Vídeo do "Toronto Fire Department" em ação


Aberto o portão, os Bombeiros entraram com tudo pra vasculhar nos fundos. O dono só nos disse: "Welcome to Canadá, guys". Explicou que todo morador tem obrigação de ligar para o 911 em caso de qualquer suspeita, a menor que seja. Na casa dele já vieram 3 vezes, estava acostumado.

Após tudo bem examinado e explicado, fogo realmente extinto, a equipe de bombeiros, dois caminhões gigantescos, policiais e toda a parafernália foram embora. Só ficou o cheiro. Dormimos defumados esse dia.

No final achamos engraçado, é muito diferente a iniciativa deles por causa de uma suspeita. Levam a sério o "onde há fumaça há fogo". Mas não foi dessa vez que eles conseguiram usar todo o tanque de água que carregaram. Ainda bem!

quinta-feira, 11 de setembro de 2008

Solicitando o cartão de saúde

O Canadá é conhecido pelo seu sistema de saúde público e universal. Aqui o Governo oferece cobertura a uma série de consultas médicas e cirurgias gratuitamente a todos os moradores, sem distinção. Todos utilizam esse sistema e são atendidos da mesma forma, nos mesmos lugares, seja você um mendingo, desempregado, funcionário, diretor ou dono de empresa.

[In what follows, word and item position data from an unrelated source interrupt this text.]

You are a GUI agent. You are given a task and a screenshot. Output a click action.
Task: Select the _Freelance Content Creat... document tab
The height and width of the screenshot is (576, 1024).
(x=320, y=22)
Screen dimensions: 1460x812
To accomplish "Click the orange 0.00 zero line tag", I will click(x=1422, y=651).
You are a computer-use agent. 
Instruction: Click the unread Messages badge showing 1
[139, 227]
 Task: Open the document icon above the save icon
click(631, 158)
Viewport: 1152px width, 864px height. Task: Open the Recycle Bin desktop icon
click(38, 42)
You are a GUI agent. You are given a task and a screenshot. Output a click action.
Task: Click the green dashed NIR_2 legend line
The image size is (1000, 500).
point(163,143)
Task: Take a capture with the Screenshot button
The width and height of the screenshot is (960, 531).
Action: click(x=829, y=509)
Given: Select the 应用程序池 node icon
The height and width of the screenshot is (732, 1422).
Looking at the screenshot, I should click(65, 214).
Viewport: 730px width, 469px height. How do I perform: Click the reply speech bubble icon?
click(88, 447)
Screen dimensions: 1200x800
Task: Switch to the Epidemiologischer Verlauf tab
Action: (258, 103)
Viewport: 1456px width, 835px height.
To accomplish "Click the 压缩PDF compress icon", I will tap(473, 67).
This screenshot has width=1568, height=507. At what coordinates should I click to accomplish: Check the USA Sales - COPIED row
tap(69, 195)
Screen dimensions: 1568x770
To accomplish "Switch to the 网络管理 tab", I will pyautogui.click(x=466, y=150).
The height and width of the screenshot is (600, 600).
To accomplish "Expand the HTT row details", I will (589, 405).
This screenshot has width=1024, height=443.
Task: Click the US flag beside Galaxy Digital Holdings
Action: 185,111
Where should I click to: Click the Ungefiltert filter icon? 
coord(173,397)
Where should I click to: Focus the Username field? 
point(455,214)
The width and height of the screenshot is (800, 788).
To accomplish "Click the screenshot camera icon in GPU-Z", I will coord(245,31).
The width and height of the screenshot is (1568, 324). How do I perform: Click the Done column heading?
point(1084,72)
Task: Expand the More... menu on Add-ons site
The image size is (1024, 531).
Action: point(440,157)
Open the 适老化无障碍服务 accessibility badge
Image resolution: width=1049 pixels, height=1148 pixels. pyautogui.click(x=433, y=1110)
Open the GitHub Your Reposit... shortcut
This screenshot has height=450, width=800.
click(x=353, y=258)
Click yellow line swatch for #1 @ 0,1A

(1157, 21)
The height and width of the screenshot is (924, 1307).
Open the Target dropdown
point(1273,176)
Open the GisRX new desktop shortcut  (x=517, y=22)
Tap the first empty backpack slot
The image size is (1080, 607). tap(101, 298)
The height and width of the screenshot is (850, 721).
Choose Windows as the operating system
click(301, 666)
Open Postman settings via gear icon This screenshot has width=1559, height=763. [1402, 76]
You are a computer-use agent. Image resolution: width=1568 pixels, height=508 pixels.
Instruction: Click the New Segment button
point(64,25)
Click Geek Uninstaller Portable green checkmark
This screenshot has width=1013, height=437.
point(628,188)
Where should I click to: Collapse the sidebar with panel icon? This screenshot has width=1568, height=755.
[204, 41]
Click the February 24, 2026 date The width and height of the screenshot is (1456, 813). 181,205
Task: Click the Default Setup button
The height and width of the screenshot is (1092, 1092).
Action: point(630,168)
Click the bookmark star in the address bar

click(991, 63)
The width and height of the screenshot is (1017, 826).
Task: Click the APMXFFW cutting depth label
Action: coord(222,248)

Ninguém tem preferência ou vantagem sobre o outro. Parece um conceito "socialista" mas no fundo não é. O Governo paga pelos serviços, mas quem os executa são entidades de saúde privadas. Ou seja, é uma organização com vários clientes, mas com apenas um pagador, o Governo.

A responsabilidade pelos serviços de saúde é dividido entre o governo Federal e o da Provincia (equivalente a um estado brasileiro). O Federal estabelece as regras, condições e leis sobre o assunto, porém é de responsabilidadade de cada província prover os serviços aos cidadãos. Por isso pode haver diferenças entre cada província do Canadá.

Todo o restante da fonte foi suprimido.